→ Try it
An exact copy of the records is needed; please leave the images out.
########################################
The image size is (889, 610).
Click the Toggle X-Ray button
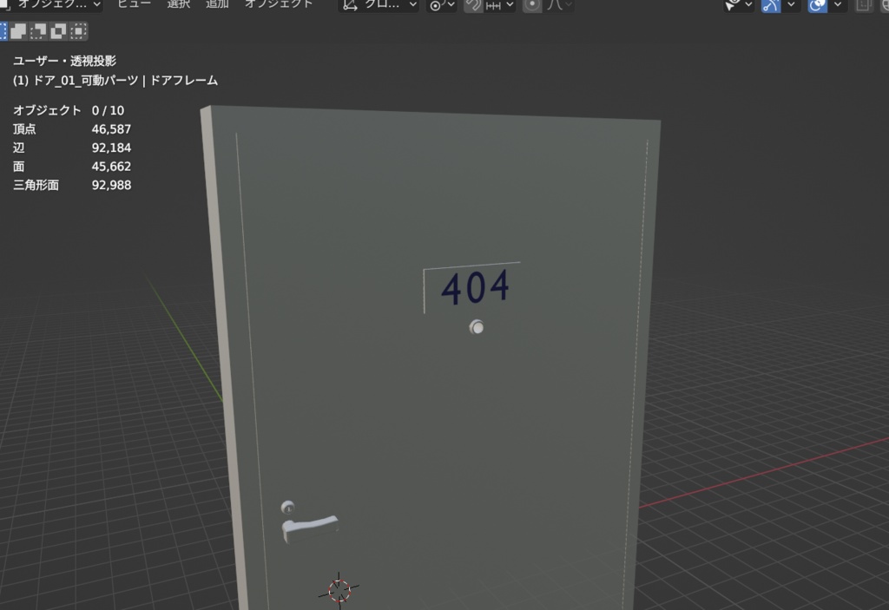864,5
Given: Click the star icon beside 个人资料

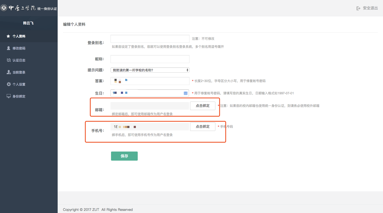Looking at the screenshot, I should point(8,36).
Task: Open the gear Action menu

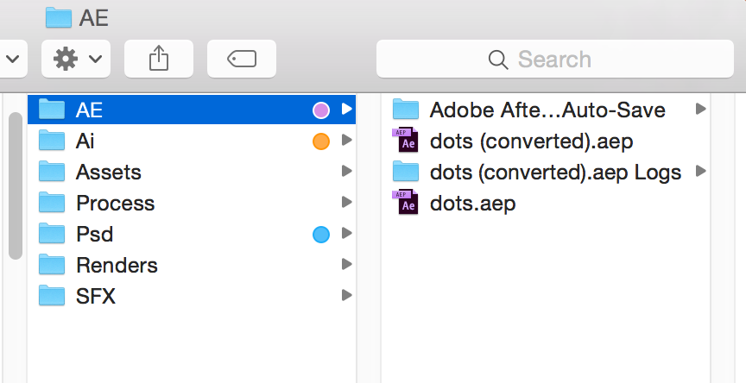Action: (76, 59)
########################################
→ Reply
The image size is (889, 610).
Click the Toggle X-Ray button
864,5
Given: Click the star icon beside 个人资料

Looking at the screenshot, I should point(8,36).
Task: Open the gear Action menu

Action: (76, 59)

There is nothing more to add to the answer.